Understanding Cost of Capital in Biotechs' Valuation

by: Brett Scott

I have based a lot of my analysis on this blog around financial models, specifically rNPV, which I have talked about many times. However, after a discussion on ViroPharma's (VPHM) Yahoo! Finance message board, I noticed that I never mentioned a key component to valuation, which is a company's cost of capital.

Cost of capital [COC] is a firm's expected cost to finance its operations. It consists of a weighted average of a company's cost of equity [COE] and cost of debt [COD]. COC is calculated with the following formula:

COC = [(Weight of Equity)* [COE]] + [(Weight of Debt)* [COD]]

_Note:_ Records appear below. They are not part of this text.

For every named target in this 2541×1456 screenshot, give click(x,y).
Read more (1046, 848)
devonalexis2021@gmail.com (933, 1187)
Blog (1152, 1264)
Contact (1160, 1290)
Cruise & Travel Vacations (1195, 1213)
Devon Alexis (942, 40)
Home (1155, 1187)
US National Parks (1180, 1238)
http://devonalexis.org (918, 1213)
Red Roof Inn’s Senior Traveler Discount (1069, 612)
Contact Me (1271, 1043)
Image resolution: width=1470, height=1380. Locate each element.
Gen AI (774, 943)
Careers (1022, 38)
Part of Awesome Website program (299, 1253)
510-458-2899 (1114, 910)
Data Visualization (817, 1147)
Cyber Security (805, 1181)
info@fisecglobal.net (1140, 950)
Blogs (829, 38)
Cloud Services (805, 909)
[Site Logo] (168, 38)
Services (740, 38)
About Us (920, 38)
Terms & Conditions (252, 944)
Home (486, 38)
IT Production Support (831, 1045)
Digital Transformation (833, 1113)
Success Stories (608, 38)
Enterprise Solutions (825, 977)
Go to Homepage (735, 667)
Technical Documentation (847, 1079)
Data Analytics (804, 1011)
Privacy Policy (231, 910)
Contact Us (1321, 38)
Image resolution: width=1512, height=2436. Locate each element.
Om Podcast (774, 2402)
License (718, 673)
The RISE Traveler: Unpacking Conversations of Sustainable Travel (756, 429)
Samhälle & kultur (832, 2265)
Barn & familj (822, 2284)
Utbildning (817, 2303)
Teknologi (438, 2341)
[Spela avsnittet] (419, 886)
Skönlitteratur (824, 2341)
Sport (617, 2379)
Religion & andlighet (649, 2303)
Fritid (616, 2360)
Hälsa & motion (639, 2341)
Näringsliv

For more information, Investopedia has several good articles that explain the components: Start with this one.

The estimate for COC is just as important as an estimate for a potential market for a drug when using rNPV. COC is the rate at which future cash flows are discounted back to the present, and underestimating COC can give you a rNPV number that would be too optimistic, and vice-versa. Present value calculations are very sensitive to changes in the discount rate.

This is why it is important for analysts to get the COC right, or at least caution on the high side.

Generally speaking, development-stage biotechs have a COC in the 20% range, while big-cap biotechs like Genentech (Private:DNA) and Gilead (NASDAQ:GILD) have COCs around 10-12%. The difference in COC has to do with the risk involved with investing. Genentech and Gilead have marketed products, with positive cash flows and profits and, therefore, less risk, so investors are willing to seek lower returns. However, development stage biotechs like GenVec (NASDAQ:GNVC) or NeurogesX (OTCPK:NGSX) are highly risky, and investors want to be compensated for that risk.

Disclosure: I own shares of GILD and NGSX.